Modalitas penggambaran dilakukan untuk memeriksa hidung dan

sinus paranasal dengan menggunakan radiografi film sederhana,

CT, dan MRI (Tabel 33.6). Ultrasound digunakan untuk

pemeriksaan penyakit sinus maksiliaris, tetapi sensitivitasnya

buruk (9, 52). Ultrasound mempunyai kapasitas yang terbatas

Page 17: Buku

dalam menggambarkan sinus paranasal dengan baik seolah-olah

mereka dikelilingi oleh tulang dan mengansung udara. Sangat

penting untuk mengetahui kelebihan dan kelemahan setiap teknik

pengambilan gambar untuk dapat menggunakannya dalam praktik

yang efektif dalam hal biaya dan dengan cara berdasarkan

alogaritma. Informasi yang diperoleh dari tes harus memberikan

data yang relevan sehingga dapat digunakan dalam pengambilan

keputusan klinis.

X-RAY

Rangkain film radiografi sederhana terdiri atas tiga bagian; bagian

lateral, bagian Caldwell atau posterior-anterior (sudut pusat sinar

sebesar 15 derajat), dan bagian Waters atau occipitomental (garis

sudut orbitomeatal sebesar 37 derajat terhadap garis horizontal)

(2).

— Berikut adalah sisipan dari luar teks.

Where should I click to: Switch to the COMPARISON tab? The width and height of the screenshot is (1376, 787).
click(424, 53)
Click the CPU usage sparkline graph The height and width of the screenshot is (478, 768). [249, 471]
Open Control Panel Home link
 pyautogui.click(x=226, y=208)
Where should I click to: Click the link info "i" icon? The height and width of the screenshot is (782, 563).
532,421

Gambar radiograi harus didapatkan dari pasien dengan posisi

tegak, karena kepentingan utama pelaksanaanya adalah untuk

mendiagnosa ABRS dengan menggunakan film sederhana adalah

mendapatkan gambaran adanya tingkatan aliran-udara. Temuan

penggambaran yang lainnya yang berkaitan dengan diagnosa

ABRS dalam radiografi film sederhana adalah opasifikasi sinus

dan penebalan mukosa (2). Keuntungan dari penggunaan film

sederhana untuk sinus adalah hargannya yang terjangkau,

jangkauan radiasi yang rendah (1,4 cGy per film), dan

kemungkinan pemeriksaan portable dalam perawatan intensif (53).

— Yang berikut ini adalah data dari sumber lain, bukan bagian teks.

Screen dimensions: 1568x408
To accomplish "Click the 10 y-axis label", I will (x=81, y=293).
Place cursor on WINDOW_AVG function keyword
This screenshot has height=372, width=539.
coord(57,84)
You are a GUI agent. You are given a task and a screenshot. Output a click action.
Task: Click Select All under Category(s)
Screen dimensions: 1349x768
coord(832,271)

Penelitian lanjutan menggunakan hasil antral puncture sebagai

standard utama untuk diagnosa ABRS menunjukkan bahwa

opasifikasi sempurna, tingkat aliran-udara, atau keduanya dalam

radiografi film sederhana terhadap sinus maksiliaris mempunyai

sensitivitas dignostik sebesar 73% dan spesifikasi sebesar 80%

(2,53-55). Penelitian serupa yang meneliti radiografi sederhana dan

Page 18: Buku

menggunakan CT sebagai standard utama untuk mendiagnosa

sinusitis maksiliaris akut melaoprkan bahwa sensitivitas radiografis

sebesar 67% dan spesifikasinys sebesar 87% (53, 55). Nilai positif

dan negative diperkirakan sebesar 82,5% dan 76,9%, secara

berturut-turut. Sensitivitas radiografis film sederhana untuk

mendiagnoda sinusitis etmoid, frontal, dan sphenoid yang lebih

buruk berkisar antara kisaran 0% hingga 58,9%, 1,9% hingga

54,0%, dan 0% hingga 38%, secara berturut-turut (53,55). Film

sederhana negative tidak mencegah timbulnya sinusitis. Sekarang,

banyak yang menyetujui bahwa adiografi sederhana mempunyai

nilai yang terbatas terhadap rhinosinusitis akut (1, 56).